Vascular insufficiency and
retinal ischemia precede many proliferative retinopathies and stimulate secretion of various vasoactive
growth factors, including
vascular endothelial growth factor (
VEGF) and
placenta growth factor (PlGF). It is unclear, however, how PlGF, which is elevated in proliferative
diabetic retinopathy and is a
VEGF homolog that binds only to
VEGF receptor (VEGFR)-1, promotes
pathological angiogenesis. When primary microvascular endothelial cells were grown on
collagen gels, PlGF-containing
ligands upregulated Bcl-2 expression and stimulated the formation of capillary-like tube networks that were retained for up to 14 days in culture. The inhibition of
VEGFR-1 results in a dramatic decrease in the number of capillary connections, indicating that
VEGFR-1 ligands promote branching angiogenesis. In contrast,
VEGF-induced tube formations and Bcl-2 expression were significantly decreased at the end of this period.

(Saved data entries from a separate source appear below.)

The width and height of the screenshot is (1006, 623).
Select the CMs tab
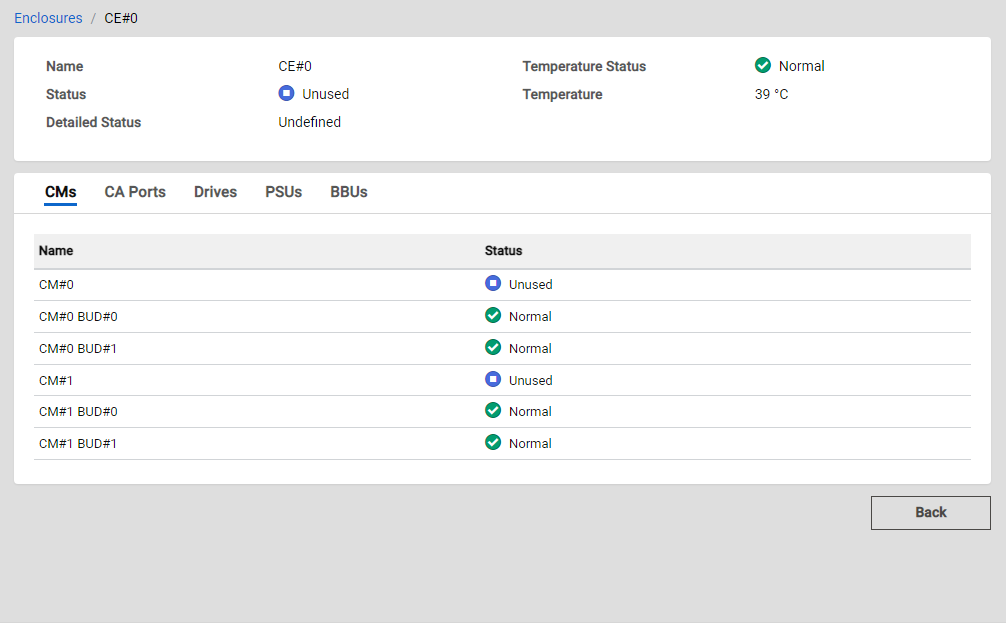[x=60, y=192]
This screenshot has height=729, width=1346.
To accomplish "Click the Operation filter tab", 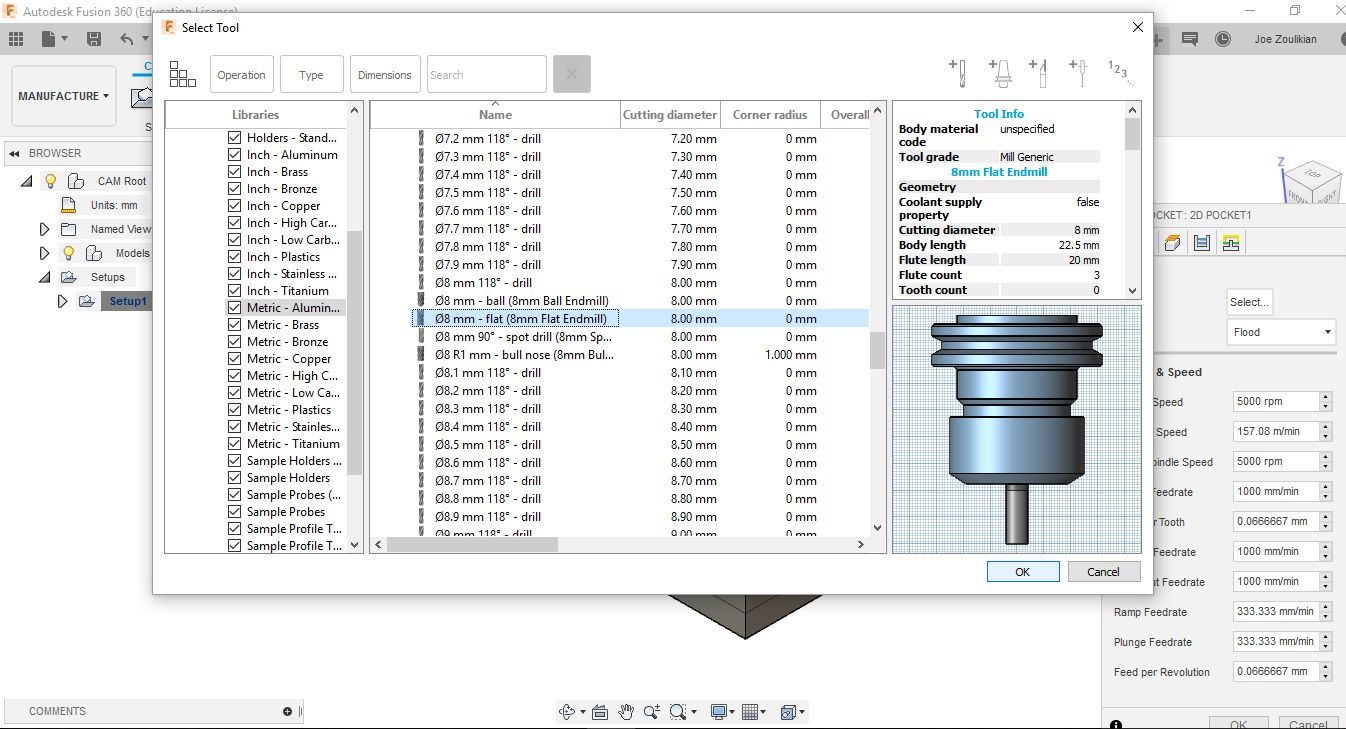I will 241,75.
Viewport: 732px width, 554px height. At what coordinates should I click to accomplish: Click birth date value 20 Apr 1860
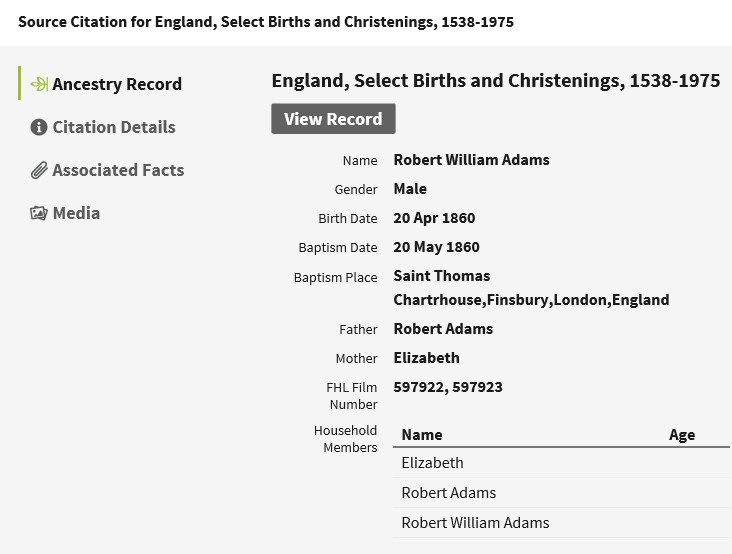point(434,218)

Flow cytometry analysis of
annexin-V/
propidium iodide-stained cells revealed that PlGF and PlGF/
VEGF heterodimer inhibited apoptosis in serum-deprived endothelial cells. These two
growth factors stimulated a survival signaling pathway
phosphatidylinositol 3-kinase (PI3K), as identified by increased Akt phosphorylation and because blocking PI3K signalling by adenovirus-mediated overexpression of wild-type
phosphatase and
tensin homolog on chromosome 10 (PTEN) disrupted angiogenesis and decreased Bcl-2 expression by PlGF and PlGF/
VEGF heterodimer, whereas a dominant-negative PTEN mutant enhanced endothelial sprout formation and Bcl-2 expression. Together, these findings indicate that PlGF-containing
ligands contribute to
pathological angiogenesis by prolonging cell survival signals and maintaining vascular networks.